Je ne veux pas finir sans ajouter que le livre de Paul Veyne, amusant et modeste, pour cela assez attachant, éclaire de manière très intéressante sinon Wittgenstein, du moins Michel Foucault. Reste qu'à le lire on se demande si le foucaldisme qu'il définit comme un positivisme sceptique est vraiment cohérent. Mais c'est une autre affaire.
Commentaires
Je crois qu’il faudrait relier cet aspect qui prend incontestablement une responsabilité religieuse avec l’idée d’une critique de la démocratie délibérative dans le fil d’un perfectionnisme qui vient en droite ligne, en fait, d’Emerson.
Il y a autre chose qu'un parfum de sagesse antique. Nous sommes au coeur de ce qu'est la philosophie, du chox de ce qu'est une vie, n'est-ce pas ?

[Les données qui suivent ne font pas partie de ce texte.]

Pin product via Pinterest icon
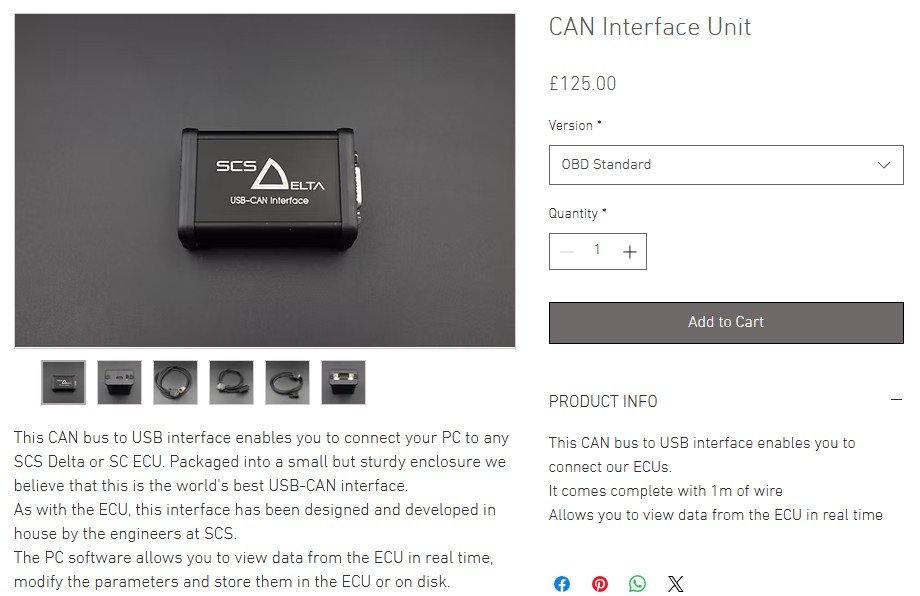 [x=600, y=584]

Je ne me sens pas en mesure de déterminer ce qui est au coeur de la philosophie ; en revanche le lien que vous faites entre le perfectionnisme et la vertu gréco-romaine m'amène à la question suivante : est-ce légitime d' utiliser le concept de perfectionnisme pour caractériser les philosophies grecques comme l'épicurisme, le stoïcisme, le scepticisme ?
Je note que la pensée d'Obama se réfère à Dieu même si l'idée que l'Amérique est près de Dieu semble remplacée par celle qu'elle en est encore loin, d'où cette référence humble au besoin de perfectionnement (est-ce d'ailleurs justifié d'exclure la dimension téléologique ? Que la liberté de l'homme soit patente n'enlève pas l'idée que les fins humaines ne sont pas pensables dans l'immanence mais par référence à une transcendance qui fixe aux peuples et aux hommes des buts. )
1) absence de référence à un Dieu personnel et créateur.
2) indépendance et auto-suffisance de la philosophie.
3 ) absence de référence à une collectivité (ici l'Amérique) à laquelle on se réfère autant en termes d'origine (les fondateurs, la Constitution), de devenir (que sommes-nous donc devenus ?) et de fin (où devons-nous aller ?). Les sagesses hellénistiques visent une fin individuelle (sans préjuger des rapports que l'individu qui cherche à être sage devra entretenir avec les autres)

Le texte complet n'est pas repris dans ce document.